Mortgage rates have roughly doubled since the start of the year due to high inflation, and jumped again last week, with the average 30-year fixed rate rising ten basis points to 6.12% in a survey by Bankrate, which, like NextAdvisor, is owned by Red Ventures. A similar survey from Freddie Mac, a government-sponsored entity that plays a key role in the mortgage market, showed that average at 6.02% – its first time over 6%  since November 2008.  

Both rates jumped after last week’s inflation report. That move might have been in anticipation of the Fed’s action this week – meaning we might not see much movement after the Fed hikes rates.

“If the Fed does what everyone expects them to do, I personally don’t see the 30-year fixed rate increasing,” says Nicole Rueth, producing branch manager with the Rueth Team Powered by OneTrust Home Loans. “I think what happened after the CPI report was that reaction baking in.”

Here’s what experts anticipate is coming for the mortgage market, and what it means for borrowers.

What to Expect from the Federal Reserve 

The Fed won’t make its decision official until Sept. 21, but experts often have a good idea what’s coming, and how it might affect mortgage rates.  

“Interest rates have been bouncing around for basically the entire summer. So, I don’t think buyers are that surprised by what’s happening – it’s more of the same,” says Daryl Fairweather, chief economist at Redfin, a national real estate brokerage. “What’s worrisome is that the Fed might have to go so far as to put us into a recession to stop inflation.” 

Experts agree the Fed is likely to hike rates this month, as well as in the months leading into 2023. The question, then, is by how much? 

“The Fed has the full go-ahead to raise rates by 0.75%. It even added to the conversation the potential for a 1% increase, although personally, I don’t think that’s likely,” Rueth says. 

By making it more expensive to borrow money via higher interest rates, the goal is to curb consumer spending. Ideally, the Fed will hike rates just enough to slow demand – and reduce prices – without landing in a recession.  

How Does the Fed Affect Mortgage Rates? 

With mortgage rates topping 6% for the first time since 2008, it’s understandable that further rate hikes may be concerning for homebuyers.  

Whether the Fed decides on 75 basis points or 100 basis points, they won’t have a direct impact on mortgage rates. However, it’s likely that there will be some change. “Mortgage rates tend to go higher when you get a stronger inflation report, but there is no direct correlation” with the Fed’s rate, Shekhar says.  

Just because some interest rates will go up doesn’t mean that all rates will do the same. One possibility: That the mortgage rate market has already factored in the expected Fed rate hike. 

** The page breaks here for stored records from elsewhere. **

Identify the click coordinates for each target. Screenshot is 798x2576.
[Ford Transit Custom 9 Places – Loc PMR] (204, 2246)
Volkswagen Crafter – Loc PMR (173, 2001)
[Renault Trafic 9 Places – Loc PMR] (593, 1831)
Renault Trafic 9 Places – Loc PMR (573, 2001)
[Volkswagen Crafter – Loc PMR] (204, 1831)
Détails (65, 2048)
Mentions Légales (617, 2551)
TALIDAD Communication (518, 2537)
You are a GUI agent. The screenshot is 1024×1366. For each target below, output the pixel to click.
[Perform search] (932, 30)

“In some cases, when the Fed has been really aggressive in pushing up rates, mortgage rates reacted favorably because they think that will help tame down the inflation,” Shekhar says.  

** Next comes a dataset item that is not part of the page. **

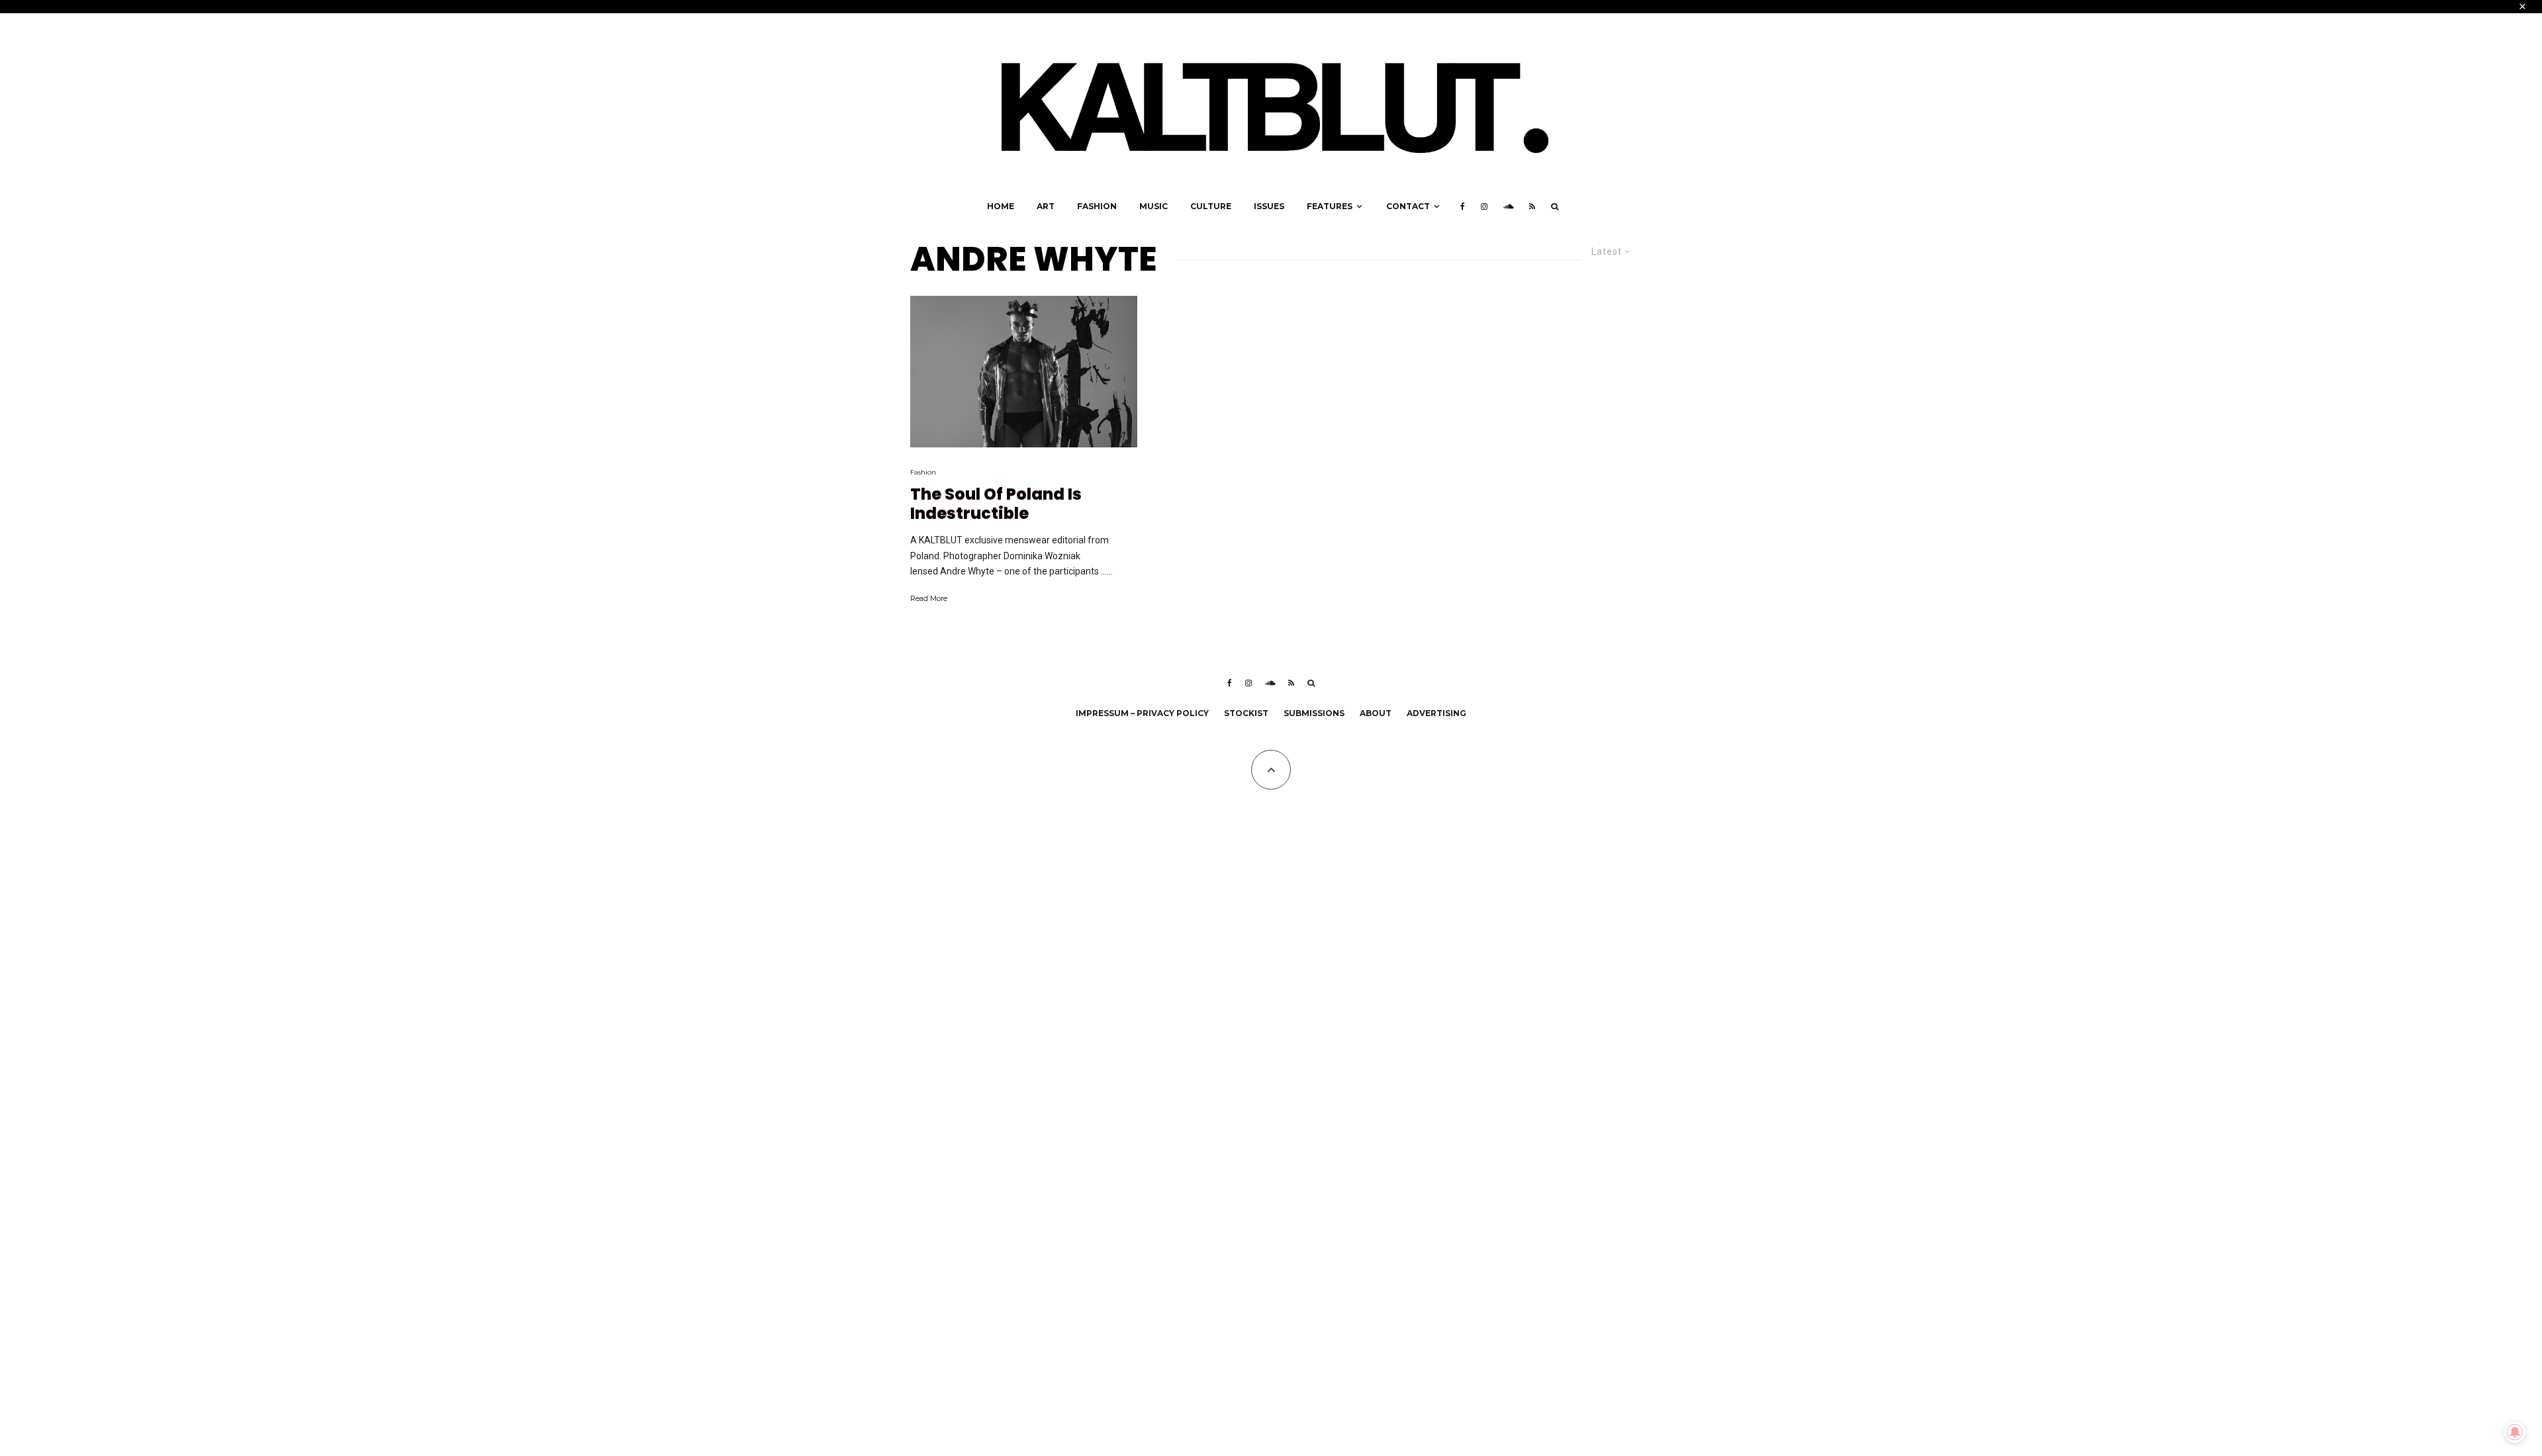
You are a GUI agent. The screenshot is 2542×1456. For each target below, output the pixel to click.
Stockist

What Does This Mean for Homebuyers?

In recent months, mortgage rates have varied by the month, week, and even day. So, while a rate above 6% is not the most enticing, remember that it doesn’t have to be forever. “If you lock in a mortgage, you can still refinance when rates fall as we come out of this inflationary period. What I think people should try to plan for is what they would do if they lose their job,” Fairweather says.  

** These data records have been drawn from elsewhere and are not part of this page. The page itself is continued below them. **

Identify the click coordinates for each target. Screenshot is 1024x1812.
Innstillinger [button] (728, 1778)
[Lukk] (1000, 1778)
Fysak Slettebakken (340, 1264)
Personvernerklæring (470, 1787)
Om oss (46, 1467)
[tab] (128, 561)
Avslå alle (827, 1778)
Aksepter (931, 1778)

Mortgage rates are likely to remain unpredictable as the Fed works to get inflation under control. Rather than hyper-fixating on mortgage rates, experts recommend homebuyers focus on their own finances and determine the extent of what they can afford for a monthly payment.  

The consensus? Keep a finger on the pulse, but control what you can control. “I’m telling all of my clients to focus on the payments, not the rates,” says Rueth.  

Shop around for multiple quotes to ensure you get the best deal. You might get wildly different numbers from various lenders, so taking the time to do some research is well worth it in the long run. 

Pro Tip

When it comes to your mortgage, focus on whether you can afford the monthly payment rather than what the rate might do.